2:34 PM EST on November 29, 2021

New Green Line tracks and fresh pavement on the future Community Path, pictured from Cross Street in Somerville, looking northwest towards the McGrath Highway, on July 30, 2021.

New Green Line tracks and fresh pavement on the future Community Path, pictured from Cross Street in Somerville, looking northwest towards the McGrath Highway, on July 30, 2021.

Transportation advocates in Massachusetts have lots of big ideas for projects they'd like to buy with new funding from President Biden's new infrastructure bill: a faster passenger rail line between Boston and Springfield; a new subway to connect the Red and Blue lines in downtown Boston; a realignment of the Massachusetts Turnpike through Allston.

But for the people in charge at MBTA and MassDOT, it's still too soon to start shopping for projects, because state agencies still only have a vague idea of how much new funding Massachusetts might actually receive from the new law.

“I do not have a ballpark figure (for the infrastructure bill) - we expect real numbers if not this week, then next,” said David Mohler, MassDOT's Executive Director of Planning, at a virtual meeting of the Boston Regional Metropolitan Planning Organization (MPO) earlier this month (the MPO allots federal transportation funds for projects throughout eastern Massachusetts).

Media reports have cited figures from a White House fact sheet that says that Massachusetts will receive $4.2 billion in highway funds (which includes funding for bridges, complete streets projects, and a new Carbon Reduction Program, among other things), plus $2.5 billion for public transit programs.

But those funds will be distributed over a 5-year period, and much of that money would likely have come to Massachusetts anyhow even if the new law hadn't been passed.

Under the previous federal transportation bill, the FAST Act of 2014, Massachusetts received $3.2 billion in highway funds for the 5-year period from 2016 to 2020. That means that the net increase in highway funding, relative to current levels, is really about $200 million a year.

That's a lot of money, to be sure, but in the context of infrastructure megaprojects and increasing construction costs, it won't go that far. To take just one example, MassDOT is planning to spend about $395 million to rebuild just one highway interchange between I-90 and I-495 in Hopkinton.

[Records from a collection]
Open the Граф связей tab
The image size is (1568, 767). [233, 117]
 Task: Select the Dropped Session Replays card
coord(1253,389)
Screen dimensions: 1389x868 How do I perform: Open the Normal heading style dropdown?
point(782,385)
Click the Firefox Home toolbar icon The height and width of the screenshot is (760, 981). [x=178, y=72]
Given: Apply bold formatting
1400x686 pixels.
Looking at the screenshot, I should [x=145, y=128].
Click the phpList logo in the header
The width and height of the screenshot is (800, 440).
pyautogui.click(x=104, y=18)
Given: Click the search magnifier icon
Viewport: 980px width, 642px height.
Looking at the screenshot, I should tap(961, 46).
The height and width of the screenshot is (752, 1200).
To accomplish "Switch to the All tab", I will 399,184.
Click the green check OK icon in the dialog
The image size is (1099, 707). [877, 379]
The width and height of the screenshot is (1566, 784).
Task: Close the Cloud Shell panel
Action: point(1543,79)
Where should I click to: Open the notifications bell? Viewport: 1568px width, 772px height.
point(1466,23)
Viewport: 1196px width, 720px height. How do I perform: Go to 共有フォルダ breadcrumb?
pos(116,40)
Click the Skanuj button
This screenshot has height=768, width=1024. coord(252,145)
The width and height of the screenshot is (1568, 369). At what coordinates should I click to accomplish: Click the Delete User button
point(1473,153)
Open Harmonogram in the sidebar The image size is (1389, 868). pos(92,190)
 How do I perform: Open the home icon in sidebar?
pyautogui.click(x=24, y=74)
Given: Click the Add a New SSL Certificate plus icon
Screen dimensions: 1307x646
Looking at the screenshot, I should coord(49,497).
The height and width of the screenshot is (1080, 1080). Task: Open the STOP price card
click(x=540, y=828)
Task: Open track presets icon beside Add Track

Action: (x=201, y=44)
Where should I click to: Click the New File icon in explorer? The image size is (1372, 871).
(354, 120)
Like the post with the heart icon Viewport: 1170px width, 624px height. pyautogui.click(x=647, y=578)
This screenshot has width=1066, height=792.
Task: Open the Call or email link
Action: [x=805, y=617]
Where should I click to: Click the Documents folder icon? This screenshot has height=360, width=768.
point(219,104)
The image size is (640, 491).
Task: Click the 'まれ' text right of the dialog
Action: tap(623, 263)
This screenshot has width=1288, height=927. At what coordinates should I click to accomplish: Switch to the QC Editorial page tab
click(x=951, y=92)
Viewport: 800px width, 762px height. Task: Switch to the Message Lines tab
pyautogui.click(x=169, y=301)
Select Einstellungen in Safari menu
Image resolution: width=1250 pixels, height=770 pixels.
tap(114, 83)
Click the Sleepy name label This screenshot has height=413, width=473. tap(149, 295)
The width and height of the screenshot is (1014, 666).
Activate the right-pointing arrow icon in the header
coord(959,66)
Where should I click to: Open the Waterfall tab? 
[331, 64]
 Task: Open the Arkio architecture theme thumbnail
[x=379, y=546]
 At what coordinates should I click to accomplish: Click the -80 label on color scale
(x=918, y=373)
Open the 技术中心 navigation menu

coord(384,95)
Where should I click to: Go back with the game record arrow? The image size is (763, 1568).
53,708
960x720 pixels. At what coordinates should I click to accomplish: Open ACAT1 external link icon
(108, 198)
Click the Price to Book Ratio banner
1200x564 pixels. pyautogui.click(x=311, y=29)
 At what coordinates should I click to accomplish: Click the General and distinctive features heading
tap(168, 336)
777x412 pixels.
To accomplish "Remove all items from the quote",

▶ _Directives_:
A. According to the article on Massachusetts transportation funding, how much does MassDOT plan to spend to rebuild the highway interchange between I-90 and I-495 in Hopkinton?
B. Reproduce everything in the article on Massachusetts transportation funding from "But for the" down to "the new law.".
C. Pick up the article on Massachusetts transportation funding from where it stops and continue it.
The material has no connection to the text.

▶ _The results_:
A. About $395 million.

B.
But for the people in charge at MBTA and MassDOT, it's still too soon to start shopping for projects, because state agencies still only have a vague idea of how much new funding Massachusetts might actually receive from the new law.

C.
The MBTA's General Manager Steve Poftak also tried to temper expectations about what the new funding could buy at a board meeting this month.

The new funding "will surely be additive to our current efforts, and we are grateful for the money," said Poftak. "But we are still trying to understand the magnitude of the money that we will actually receive.... I have seen lots of thoughtful creative ideas of how we could spend the money, but I do caution that the money may not go that far."

The bigger change from the new infrastructure law may be a suite of new and expanded programs whose spending will be granted competitively, at the discretion of bureaucrats in Washington. For instance, the RAISE grant program that awarded $15 million to the City of Boston last week to improve bus service along Blue Hill Avenue will see its annual funding tripled under the new law.

The law also creates a $6 billion "Safe Streets for All" competitive grant program to support Vision Zero initiatives, a new $12.5 billion competitive grant program for bridge repairs and replacements, and an expanded $23 billion budget for the Federal Transit Administration's competitive capital grants program, which funds transit expansions like the Green Line Extension

At November's MBTA board meeting, MassDOT Secretary Jamey Tesler said that he expects it "will take some time to put together how the competition for those dollars will go, and that is going to require a lot of conversation amongst us as to what we will seek, and how we will compete, and how we'll make sure we will succeed in that category. It's very different, and new."

But both Poftak and Tesler agreed that Massachusetts is well-positioned to take advantage of those new programs.

"We have a significant shelf full of projects that can be ready to go within the timeframe envisioned of this bill. It will not be a challenge for us to come up with necessary and worthy projects. It may be a challenge for us to prioritize or sequence them, but we have been doing a significant amount of preparation for this bill," said Poftak.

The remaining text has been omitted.